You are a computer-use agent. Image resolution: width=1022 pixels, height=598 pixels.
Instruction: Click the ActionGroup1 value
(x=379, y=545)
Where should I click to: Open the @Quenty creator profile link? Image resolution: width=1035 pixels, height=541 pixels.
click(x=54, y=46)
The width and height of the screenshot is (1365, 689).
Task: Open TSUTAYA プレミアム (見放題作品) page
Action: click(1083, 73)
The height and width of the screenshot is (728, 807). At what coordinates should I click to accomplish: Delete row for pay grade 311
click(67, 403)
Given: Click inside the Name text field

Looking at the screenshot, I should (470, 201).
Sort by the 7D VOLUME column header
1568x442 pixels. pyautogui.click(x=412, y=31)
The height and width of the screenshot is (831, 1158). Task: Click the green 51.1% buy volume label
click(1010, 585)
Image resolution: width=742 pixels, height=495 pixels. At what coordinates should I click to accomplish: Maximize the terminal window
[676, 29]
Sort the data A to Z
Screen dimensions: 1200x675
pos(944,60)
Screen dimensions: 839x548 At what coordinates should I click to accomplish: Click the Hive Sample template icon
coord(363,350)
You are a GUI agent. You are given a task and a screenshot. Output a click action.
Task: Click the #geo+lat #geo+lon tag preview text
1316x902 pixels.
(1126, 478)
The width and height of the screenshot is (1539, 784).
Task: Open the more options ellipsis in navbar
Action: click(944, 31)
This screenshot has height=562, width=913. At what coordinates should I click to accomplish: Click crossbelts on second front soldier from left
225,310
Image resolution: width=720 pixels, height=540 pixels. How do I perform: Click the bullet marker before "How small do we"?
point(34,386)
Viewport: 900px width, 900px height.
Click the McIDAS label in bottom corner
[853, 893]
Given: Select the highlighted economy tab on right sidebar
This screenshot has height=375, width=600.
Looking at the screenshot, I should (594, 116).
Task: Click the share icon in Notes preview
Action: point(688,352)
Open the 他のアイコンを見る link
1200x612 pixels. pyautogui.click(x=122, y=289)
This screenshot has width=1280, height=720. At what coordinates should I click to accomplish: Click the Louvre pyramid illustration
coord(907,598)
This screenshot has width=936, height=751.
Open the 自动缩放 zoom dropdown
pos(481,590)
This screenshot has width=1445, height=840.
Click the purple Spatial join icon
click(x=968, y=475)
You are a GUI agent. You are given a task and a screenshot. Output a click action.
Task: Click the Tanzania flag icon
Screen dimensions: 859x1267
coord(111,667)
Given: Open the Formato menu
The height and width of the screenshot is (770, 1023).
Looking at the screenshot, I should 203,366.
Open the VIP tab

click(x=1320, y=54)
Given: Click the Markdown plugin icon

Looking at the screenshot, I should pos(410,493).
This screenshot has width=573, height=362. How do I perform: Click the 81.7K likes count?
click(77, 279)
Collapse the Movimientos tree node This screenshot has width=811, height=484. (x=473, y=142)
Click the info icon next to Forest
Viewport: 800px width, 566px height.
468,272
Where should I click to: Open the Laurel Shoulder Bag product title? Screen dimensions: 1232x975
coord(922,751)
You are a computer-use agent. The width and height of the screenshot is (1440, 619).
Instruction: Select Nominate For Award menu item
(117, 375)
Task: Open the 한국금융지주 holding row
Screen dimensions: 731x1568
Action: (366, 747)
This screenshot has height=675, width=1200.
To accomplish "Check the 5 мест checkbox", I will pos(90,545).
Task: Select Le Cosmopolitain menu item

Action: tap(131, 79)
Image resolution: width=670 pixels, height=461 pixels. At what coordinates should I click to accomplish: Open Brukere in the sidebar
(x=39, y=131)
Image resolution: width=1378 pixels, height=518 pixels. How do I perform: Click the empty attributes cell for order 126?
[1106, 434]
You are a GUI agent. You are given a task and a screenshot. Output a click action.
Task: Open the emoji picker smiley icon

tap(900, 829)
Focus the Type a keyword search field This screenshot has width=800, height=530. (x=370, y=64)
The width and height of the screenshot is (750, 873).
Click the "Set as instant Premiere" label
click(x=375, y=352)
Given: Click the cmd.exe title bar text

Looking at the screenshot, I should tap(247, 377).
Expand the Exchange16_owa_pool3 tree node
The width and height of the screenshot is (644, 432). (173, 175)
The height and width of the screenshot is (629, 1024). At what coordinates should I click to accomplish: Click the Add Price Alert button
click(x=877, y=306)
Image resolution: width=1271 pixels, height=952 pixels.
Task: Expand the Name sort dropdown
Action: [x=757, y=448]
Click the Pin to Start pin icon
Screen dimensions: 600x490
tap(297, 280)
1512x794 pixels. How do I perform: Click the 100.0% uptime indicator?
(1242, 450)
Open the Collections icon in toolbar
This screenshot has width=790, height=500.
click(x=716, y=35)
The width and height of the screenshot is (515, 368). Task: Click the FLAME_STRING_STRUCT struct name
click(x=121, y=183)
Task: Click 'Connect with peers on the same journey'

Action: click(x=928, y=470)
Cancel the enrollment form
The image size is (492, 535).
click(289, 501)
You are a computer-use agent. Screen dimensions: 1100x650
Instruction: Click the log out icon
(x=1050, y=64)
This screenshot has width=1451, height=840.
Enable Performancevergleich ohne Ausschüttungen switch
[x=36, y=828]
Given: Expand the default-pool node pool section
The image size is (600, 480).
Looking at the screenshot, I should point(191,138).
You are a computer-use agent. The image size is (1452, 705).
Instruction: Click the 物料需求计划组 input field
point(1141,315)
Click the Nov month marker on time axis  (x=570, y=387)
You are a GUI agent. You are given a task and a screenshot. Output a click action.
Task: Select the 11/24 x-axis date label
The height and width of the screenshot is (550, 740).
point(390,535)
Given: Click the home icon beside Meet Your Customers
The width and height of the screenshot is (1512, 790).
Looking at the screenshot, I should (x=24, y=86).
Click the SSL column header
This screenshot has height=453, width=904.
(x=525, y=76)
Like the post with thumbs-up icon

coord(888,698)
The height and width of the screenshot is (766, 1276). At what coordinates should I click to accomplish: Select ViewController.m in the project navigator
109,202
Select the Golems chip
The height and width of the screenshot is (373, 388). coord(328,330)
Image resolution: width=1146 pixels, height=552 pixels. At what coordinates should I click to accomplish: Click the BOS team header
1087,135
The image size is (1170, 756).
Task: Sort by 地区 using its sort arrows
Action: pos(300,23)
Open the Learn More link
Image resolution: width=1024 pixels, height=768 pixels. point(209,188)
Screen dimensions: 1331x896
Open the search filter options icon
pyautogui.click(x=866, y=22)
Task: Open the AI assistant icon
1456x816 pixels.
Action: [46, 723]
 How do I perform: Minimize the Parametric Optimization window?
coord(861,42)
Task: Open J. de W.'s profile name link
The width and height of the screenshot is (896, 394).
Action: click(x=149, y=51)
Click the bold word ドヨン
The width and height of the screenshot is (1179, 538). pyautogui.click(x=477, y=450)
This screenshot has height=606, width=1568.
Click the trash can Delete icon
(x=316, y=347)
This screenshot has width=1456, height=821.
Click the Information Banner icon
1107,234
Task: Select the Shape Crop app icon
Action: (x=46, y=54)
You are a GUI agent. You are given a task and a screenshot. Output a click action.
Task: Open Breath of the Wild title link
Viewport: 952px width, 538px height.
━━━━
• _Requirement_:
Retype the lines from the one containing "Given: Click the home" through the last line of the records. Leave out everything else.

• _Exercise result_:
Given: Click the home icon beside Meet Your Customers
The width and height of the screenshot is (1512, 790).
Looking at the screenshot, I should (x=24, y=86).
Click the SSL column header
This screenshot has height=453, width=904.
(x=525, y=76)
Like the post with thumbs-up icon

coord(888,698)
The height and width of the screenshot is (766, 1276). At what coordinates should I click to accomplish: Select ViewController.m in the project navigator
109,202
Select the Golems chip
The height and width of the screenshot is (373, 388). coord(328,330)
Image resolution: width=1146 pixels, height=552 pixels. At what coordinates should I click to accomplish: Click the BOS team header
1087,135
The image size is (1170, 756).
Task: Sort by 地区 using its sort arrows
Action: pos(300,23)
Open the Learn More link
Image resolution: width=1024 pixels, height=768 pixels. point(209,188)
Screen dimensions: 1331x896
Open the search filter options icon
pyautogui.click(x=866, y=22)
Task: Open the AI assistant icon
1456x816 pixels.
Action: [46, 723]
 How do I perform: Minimize the Parametric Optimization window?
coord(861,42)
Task: Open J. de W.'s profile name link
The width and height of the screenshot is (896, 394).
Action: click(x=149, y=51)
Click the bold word ドヨン
The width and height of the screenshot is (1179, 538). pyautogui.click(x=477, y=450)
This screenshot has height=606, width=1568.
Click the trash can Delete icon
(x=316, y=347)
This screenshot has width=1456, height=821.
Click the Information Banner icon
1107,234
Task: Select the Shape Crop app icon
Action: (x=46, y=54)
You are a GUI agent. You are given a task and a screenshot. Output a click action.
Task: Open Breath of the Wild title link
Viewport: 952px width, 538px height.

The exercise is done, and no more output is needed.